23 - Differences in Hemostatic Sampling and Trauma-induced Coagulopathy by Pediatric Age Groups

Poster Number: 23
Publication Number: 23.102

Shyam J. Deshpande, University of Washington School of Medicine, Seattle, WA, United States; Hamilton C. Tsang, University Of Washington, Seattle, WA, United States; Jimmy Phuong, University of Washington School of Medicine, Seattle, WA, United States; Rida Hasan, University of Washington, Seattle, WA, United States; John R. Hess, University of Washington School of Medicine, Seattle, WA, United States; Monica S. Vavilala, Harborview Injury prevention and Resesarch Center, Seattle, WA, United States; Lynn G. Stansbury, U W Harborview Injury Prev and Research, SEATTLE, WA, United States

Background: Coagulopathy occurs in pediatric trauma, including in those with isolated traumatic brain injury (TBI). Developmental hemostasis occurs through childhood, but how developmental differences affect trauma-induced coagulopathy (TIC) among various age groups is unclear.
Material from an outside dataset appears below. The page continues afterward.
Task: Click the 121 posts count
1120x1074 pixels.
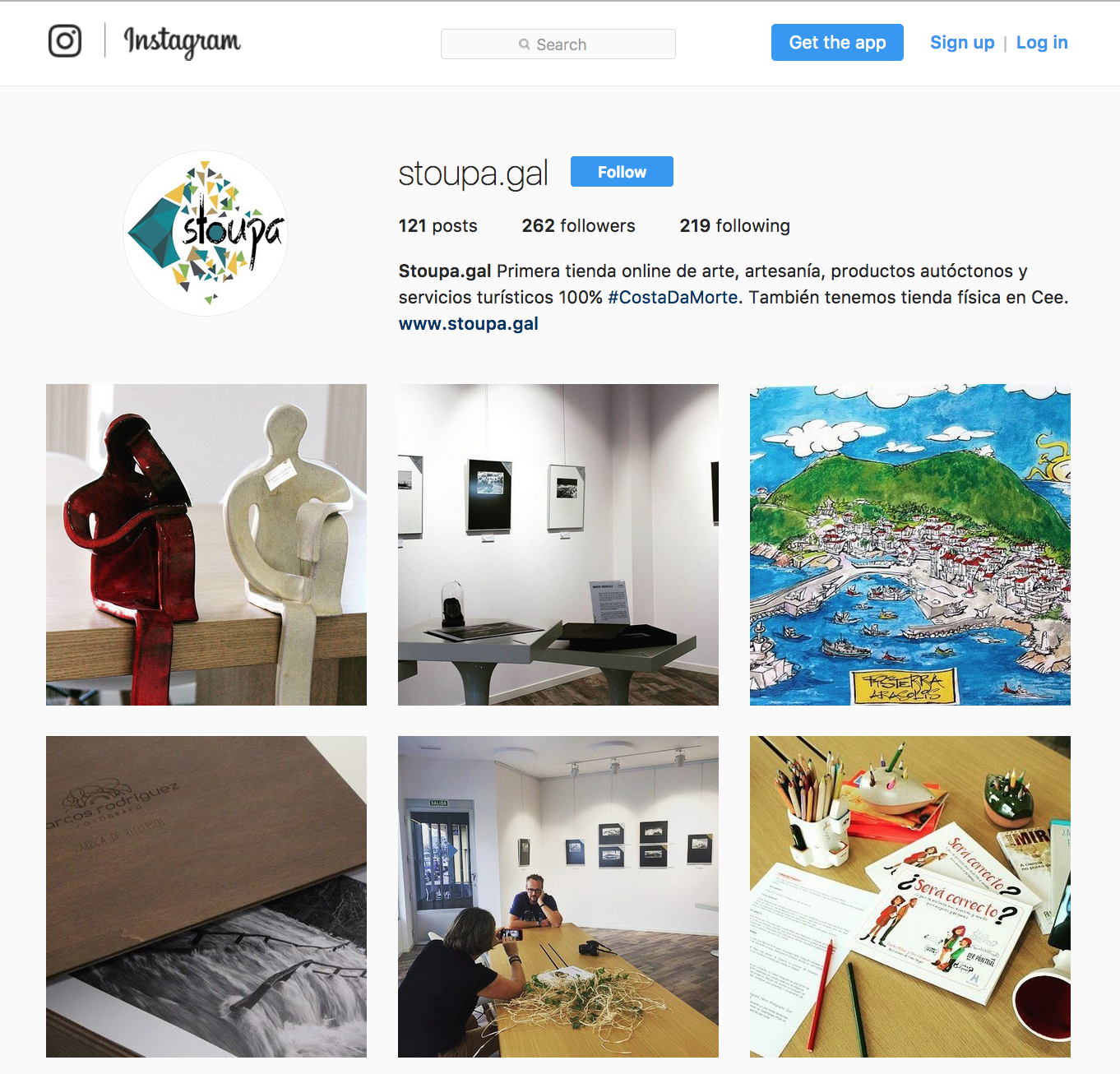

Although older children have been reported to have the highest frequency of TIC, phenotyping across age groups historically uses a single reference range and poorly controlled for injury severity.

Objective: Comparative analysis of hemostatic sampling and TIC variations by pediatric age-group

Design/Methods: A retrospective cohort study of all trauma admissions age < 18y to a large, regional Level 1 pediatric trauma center, 2015–2020. We evaluated INR, aPTT, platelet count, and fibrinogen at two time intervals (trauma center admission; over first 72h) with Trauma Registry demographic and injury severity (ISS) data. We grouped results by ages < 1, 1-4, 5-9, 10-14, and 15-17y. Frequency of coagulopathy was determined using published age-specific laboratory reference ranges. A subgroup analysis of patients with isolated TBI was performed.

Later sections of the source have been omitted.